One of our wonderful tech’s has been looking into better ways to treat Demodex mites which he sees everyday on patient’s eyelashes under the microscope. He saw a presentation at ASCRS (the international cornea & cataract meeting) on the use of 1% Malathion Drops or Shampoo and 4% Pilogel for unwanted critters in hair areas.
He has done research on 1% Malathion Drops or Shampoo and 4% Pilogel and Neem Oil.
He has even offered to try using all of the above on his own eyes to be sure it is not painful or toxic.
So far I could not find any published studies to say these options kill Demodex effectively. 1% Malathion Drops or Shampoo and 4% Pilogel does appear to help with pubic lice or pediculosis which we do occasionally see in eyelashes. But I have never recommended this for Demodex as diluted tea tree oil usually works fine. Avenova works also with less burning but I find TTO is stronger & works more effectively.
Still we have patients who keep getting demodex which we believe blocks the orifice of the meibomian gland and leads to meibomian gland atrophy: are these other chemicals an option for the eye?
The only studies I could find on Neem Oil and the eye. The only potential serious side effect that can occur with Neem Oil, that I could find is toxic optic neuropathy if Neem Oil is ingested.

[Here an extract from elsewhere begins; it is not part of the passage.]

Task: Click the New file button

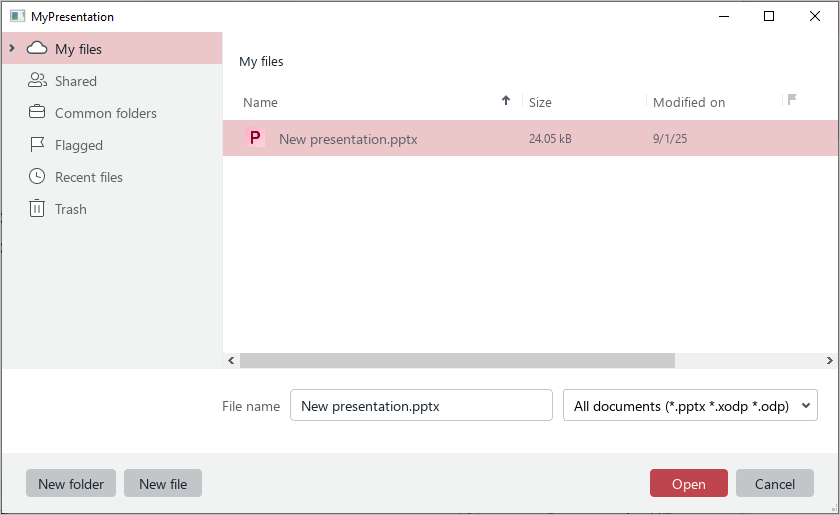Action: tap(163, 484)
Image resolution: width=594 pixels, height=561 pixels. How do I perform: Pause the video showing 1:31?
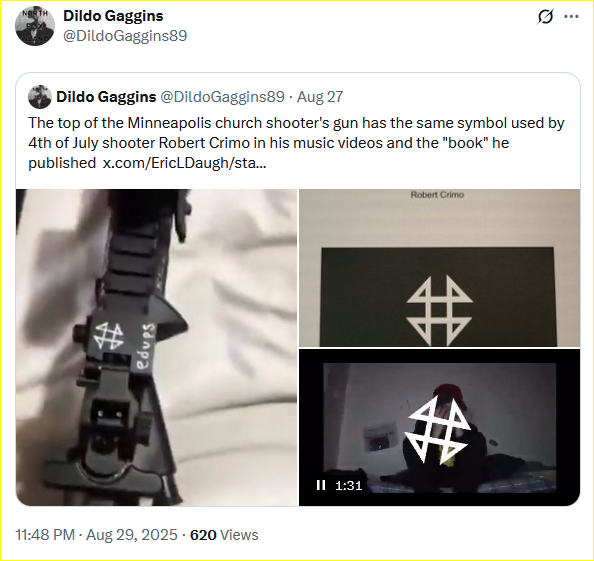[321, 485]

For now, we will wait to see if our Tech will really try these options on his eye first.
SLC
A rare case of toxic optic neuropathy secondary to consumption of neem oil
Copyright : © Indian Journal of Ophthalmology
This is an open-access article distributed under the terms of the Creative Commons Attribution-Noncommercial-Share Alike 3.0 Unported, which permits unrestricted use, distribution, and reproduction in any medium, provided the original work is properly cited.
Abstract
A 35-year-old female was referred to our hospital with bilateral loss of vision of two days duration. She gave history of consumption of about 150 ml of neem oil five days back. Examination revealed no perception of light in both eyes. Both pupils were dilated and sluggishly reacting to light. Her fundus examination showed bilateral hyperemic, edematous discs and also edema extending along the superior and inferior temporal vascular arcade. Magnetic resonance imaging (MRI) scan showed bilateral putaminal regions with altered signal, hypointensities in T1-weighted images, hyperintensities on T2-weighted, images and hyperintense on Fluid Attenuation Inversion Recovery (FLAIR) images suggestive of cytotoxic edema due to tissue hypoxia. Her vision improved to 20/200 in both eyes with treatment after two months. This is the first case report of such nature in the literature to the best of our knowledge.

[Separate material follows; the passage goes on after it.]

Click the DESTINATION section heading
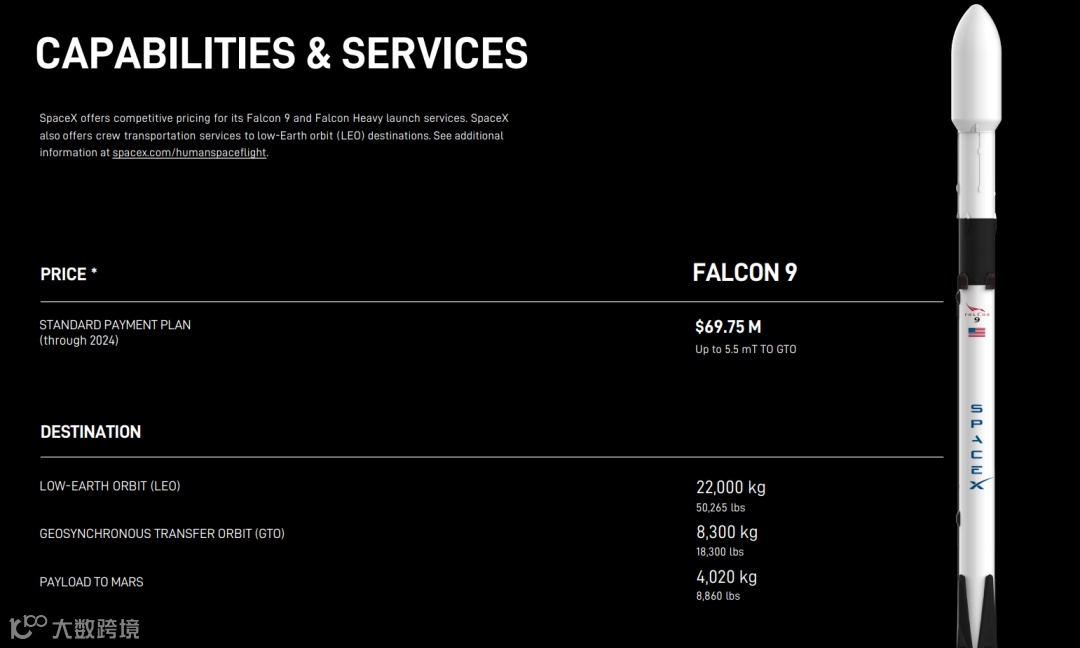 pos(90,432)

Keywords: Disc edema, neem oil, putamen, toxin-induced encephalopathy, Toxic Optic Neuropathy Secondary to Consumption of Neem Oil
Neem oil (also known as Margosa oil) is a deep yellow oil with an unpleasant taste and smell. It is an extract of the seed of the Neem tree (
Azadirachta indica A. Juss) a native tree of India but now widely distributed throughout Indo-Malaysia.[
1]
Consumption is usually accidental, rarely suicidal or may be due to nasal instillation for common cold in children as practiced in southern parts of India. Even small doses of neem oil are known to cause severe metabolic acidosis along with seizures which can be refractory with known late neurological sequelae.[
2] The diagnosis is based on patient history and neuro-ophthalmological findings.[
3]
We report a rare case of toxic optic neuropathy secondary to neem oil consumption associated with neurological manifestations.
Case Report
A 35-year-old female patient presented with bilateral visual loss of two days duration (on 16.12.2009) with history of consumption of about 150 ml neem oil five days back (12.12.2009) in an attempted suicide, for which she was taken to the nearby government hospital. She was admitted and treated with induced vomiting after about 2-3 hours of consumption. Patient was asymptomatic for about 48 h in the hospital. Later patient noticed sudden bilateral visual loss and was referred to us for further ophthalmic evaluation.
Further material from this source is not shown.